++++ Text segment ++++

Joe Fairless: Best Ever listeners, how are you doing? Welcome to the best real estate investing advice ever show. I’m Joe Fairless, and this is the world’s longest-running daily real estate investing podcast. We only talk about the  best advice ever,  we don’t get into any of that fluffy stuff. With us today, Jack Miller. How are you doing, Jack?

Jack Miller: I’m doing excellent, Joe. How are you doing?

Joe Fairless: Well, I’m doing excellent, too. I like that, and looking forward to our conversation. Jack is the president and founder of Gelt Financial Corporation. Since founding Gelt, he’s made over 10,000, in excess of one billion (B) dollars. Based in Boca Raton, Florida. You can learn more about his company on his website, which is in the show notes, so you can just click that.

With that being said, Jack, do you wanna give the Best Ever listeners a little bit more about your background and your current focus?

Jack Miller: Sure. I started in the commercial real estate lending business many years ago. I’m 56, I started when I was about 17 or 18. I started when rates were in the teens; I’ve experienced all sorts of markets. We lived through the last recession/depression/whatever you wanna call it, and with that comes a lot of grey hair, some broken bones and bruised ribs, and some embarrassments along the way… But we’re survivors here, and as you said, we’ve done well over 10,000 loans and well over a billion dollars in business, through literally decades now. We’re well over 30 years old.

We love the business. We’re very lucky. We have a very committed team, who really enjoys what we do, so it makes every day a pleasure. We get to help people throughout the country. Everyone’s fairly new; no one lived through the last recession in 2006-2011. I said you’re right, you could say we’ve been in business almost 40 years, we’ve been doing deals, but the truth is we’ve had to reinvent ourselves at each cycle.

Joe Fairless: To the best of your knowledge and memory, can you take us through each of the cycles and what you had to do within that cycle to reinvent yourself?

Jack Miller: Sure. In the beginning – I started, as I said, in my late teens, early twenties, and rates were high; rates were 15%-16%, and they dropped to 13%, 12%. You just had to be alive and show up to work, because the rates were dropping so quick… It was pretty easy.

The first real cycle or downturn happened – to me, at least – in 1989. And what happened — it was called Long Term Capital, and it was affecting the Russian economy; Reagan was president… And all of a sudden, the secondary market dried up. At the same time, a lot of the governmental policies put in place by, believe it or not, going back to Jimmy Carter, came to roost with affordable lending. Back in the day, the government was putting unbelievable pressure on lenders to lend money to people who frankly couldn’t afford it. And if you didn’t do it, they called you discriminatory. At that point we chose to get out of the residential, owner-occupied business. So we went from five offices, way before computers and internet – we went from five offices, about 55 people, to one office and about seven people, within a 24-hour period. Then we just had to reinvent ourselves. We had to ride out the wave.

++++

**Set task:** Reproduce the interview transcript word for word from "Jack Miller: Sure. In" up to and including "was pretty easy.". The entries were taken from a different source than the interview transcript.

++++ Given data ++++

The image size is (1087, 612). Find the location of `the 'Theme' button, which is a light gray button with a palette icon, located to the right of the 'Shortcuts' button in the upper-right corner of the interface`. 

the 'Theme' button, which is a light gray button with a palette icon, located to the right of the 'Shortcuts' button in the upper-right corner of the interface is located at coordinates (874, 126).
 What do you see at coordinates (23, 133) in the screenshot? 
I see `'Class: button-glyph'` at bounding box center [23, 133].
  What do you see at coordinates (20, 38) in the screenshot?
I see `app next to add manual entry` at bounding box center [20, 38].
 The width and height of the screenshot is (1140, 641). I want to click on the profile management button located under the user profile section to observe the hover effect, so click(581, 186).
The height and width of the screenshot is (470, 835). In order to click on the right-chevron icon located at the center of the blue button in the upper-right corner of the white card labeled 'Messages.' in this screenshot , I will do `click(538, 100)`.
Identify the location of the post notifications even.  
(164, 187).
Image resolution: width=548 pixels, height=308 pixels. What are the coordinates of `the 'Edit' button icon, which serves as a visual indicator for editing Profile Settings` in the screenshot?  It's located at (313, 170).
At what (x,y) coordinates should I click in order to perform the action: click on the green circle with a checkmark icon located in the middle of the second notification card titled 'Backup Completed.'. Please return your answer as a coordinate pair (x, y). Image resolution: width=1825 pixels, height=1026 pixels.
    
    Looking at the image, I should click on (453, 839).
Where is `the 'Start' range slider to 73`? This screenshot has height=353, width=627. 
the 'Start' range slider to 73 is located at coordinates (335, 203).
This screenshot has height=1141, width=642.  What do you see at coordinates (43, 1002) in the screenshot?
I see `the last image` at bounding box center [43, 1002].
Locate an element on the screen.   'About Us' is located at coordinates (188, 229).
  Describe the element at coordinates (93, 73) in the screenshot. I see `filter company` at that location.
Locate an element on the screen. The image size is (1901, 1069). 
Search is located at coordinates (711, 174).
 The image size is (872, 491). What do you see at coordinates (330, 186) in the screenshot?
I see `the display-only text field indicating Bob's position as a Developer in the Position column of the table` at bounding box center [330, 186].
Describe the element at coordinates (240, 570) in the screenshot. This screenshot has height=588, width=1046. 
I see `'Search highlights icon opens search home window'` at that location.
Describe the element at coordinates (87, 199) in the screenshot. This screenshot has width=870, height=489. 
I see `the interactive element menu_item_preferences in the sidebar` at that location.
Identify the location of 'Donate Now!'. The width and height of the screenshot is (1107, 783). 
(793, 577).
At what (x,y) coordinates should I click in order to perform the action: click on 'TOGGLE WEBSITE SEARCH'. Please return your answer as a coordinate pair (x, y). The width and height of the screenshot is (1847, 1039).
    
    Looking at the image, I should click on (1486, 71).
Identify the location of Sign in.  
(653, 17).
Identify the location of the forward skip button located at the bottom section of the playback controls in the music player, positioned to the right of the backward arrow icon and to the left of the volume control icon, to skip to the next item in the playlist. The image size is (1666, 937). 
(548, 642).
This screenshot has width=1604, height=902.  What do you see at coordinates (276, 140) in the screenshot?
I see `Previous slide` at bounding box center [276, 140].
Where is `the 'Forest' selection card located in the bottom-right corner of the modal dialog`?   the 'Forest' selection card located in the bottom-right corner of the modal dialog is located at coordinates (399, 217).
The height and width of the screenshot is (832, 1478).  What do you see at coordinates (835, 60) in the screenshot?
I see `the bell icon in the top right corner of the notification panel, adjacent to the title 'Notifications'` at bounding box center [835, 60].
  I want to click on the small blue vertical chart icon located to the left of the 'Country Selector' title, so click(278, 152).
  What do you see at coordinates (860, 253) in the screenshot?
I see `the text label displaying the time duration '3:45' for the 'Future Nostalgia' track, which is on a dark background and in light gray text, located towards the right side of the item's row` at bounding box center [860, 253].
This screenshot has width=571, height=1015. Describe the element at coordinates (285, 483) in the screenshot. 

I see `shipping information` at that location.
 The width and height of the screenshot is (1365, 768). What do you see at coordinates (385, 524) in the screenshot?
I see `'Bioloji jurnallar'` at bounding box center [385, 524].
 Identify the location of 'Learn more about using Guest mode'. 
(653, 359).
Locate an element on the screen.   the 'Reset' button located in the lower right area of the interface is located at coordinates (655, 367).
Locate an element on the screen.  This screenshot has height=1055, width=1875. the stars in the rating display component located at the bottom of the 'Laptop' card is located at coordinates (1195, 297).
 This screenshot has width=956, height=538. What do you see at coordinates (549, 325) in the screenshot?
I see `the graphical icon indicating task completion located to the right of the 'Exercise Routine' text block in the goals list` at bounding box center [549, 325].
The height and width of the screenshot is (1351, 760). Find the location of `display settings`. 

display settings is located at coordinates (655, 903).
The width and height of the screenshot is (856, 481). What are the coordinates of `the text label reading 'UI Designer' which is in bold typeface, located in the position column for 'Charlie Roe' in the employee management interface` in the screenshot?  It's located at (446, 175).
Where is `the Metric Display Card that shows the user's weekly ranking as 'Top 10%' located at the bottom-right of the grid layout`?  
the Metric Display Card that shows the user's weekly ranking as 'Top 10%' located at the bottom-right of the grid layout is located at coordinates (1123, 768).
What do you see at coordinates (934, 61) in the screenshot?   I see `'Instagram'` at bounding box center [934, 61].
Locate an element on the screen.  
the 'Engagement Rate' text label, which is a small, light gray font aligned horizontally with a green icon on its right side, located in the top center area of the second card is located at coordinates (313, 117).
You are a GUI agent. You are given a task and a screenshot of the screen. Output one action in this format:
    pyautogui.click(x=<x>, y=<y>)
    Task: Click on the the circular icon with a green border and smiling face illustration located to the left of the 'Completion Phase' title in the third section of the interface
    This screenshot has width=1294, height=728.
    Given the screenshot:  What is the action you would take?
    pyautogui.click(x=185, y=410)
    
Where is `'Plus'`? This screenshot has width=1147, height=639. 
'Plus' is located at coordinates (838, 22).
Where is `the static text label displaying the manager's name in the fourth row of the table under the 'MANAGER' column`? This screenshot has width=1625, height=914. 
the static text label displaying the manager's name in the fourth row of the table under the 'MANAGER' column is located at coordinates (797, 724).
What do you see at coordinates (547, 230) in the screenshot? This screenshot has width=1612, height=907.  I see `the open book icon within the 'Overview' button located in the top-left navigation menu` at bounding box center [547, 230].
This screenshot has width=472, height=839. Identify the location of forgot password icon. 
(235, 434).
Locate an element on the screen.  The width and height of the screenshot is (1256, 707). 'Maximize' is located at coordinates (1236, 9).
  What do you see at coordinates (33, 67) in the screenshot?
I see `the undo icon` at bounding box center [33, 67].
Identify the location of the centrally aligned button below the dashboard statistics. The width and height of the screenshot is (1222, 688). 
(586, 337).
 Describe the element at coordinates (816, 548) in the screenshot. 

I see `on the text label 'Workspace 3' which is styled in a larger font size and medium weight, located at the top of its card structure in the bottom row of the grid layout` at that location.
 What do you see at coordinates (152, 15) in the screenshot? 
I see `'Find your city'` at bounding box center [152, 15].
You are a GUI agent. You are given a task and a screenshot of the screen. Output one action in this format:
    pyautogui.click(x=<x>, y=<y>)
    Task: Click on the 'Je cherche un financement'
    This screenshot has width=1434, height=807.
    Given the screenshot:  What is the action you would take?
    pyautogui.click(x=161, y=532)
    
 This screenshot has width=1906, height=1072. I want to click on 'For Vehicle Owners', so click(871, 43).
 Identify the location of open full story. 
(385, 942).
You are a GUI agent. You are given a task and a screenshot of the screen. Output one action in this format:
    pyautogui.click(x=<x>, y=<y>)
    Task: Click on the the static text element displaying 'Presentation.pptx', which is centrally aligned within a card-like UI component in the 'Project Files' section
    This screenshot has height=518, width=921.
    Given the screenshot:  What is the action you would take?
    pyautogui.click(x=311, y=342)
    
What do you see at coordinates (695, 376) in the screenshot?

++++

**The completed task:**
Jack Miller: Sure. In the beginning – I started, as I said, in my late teens, early twenties, and rates were high; rates were 15%-16%, and they dropped to 13%, 12%. You just had to be alive and show up to work, because the rates were dropping so quick… It was pretty easy.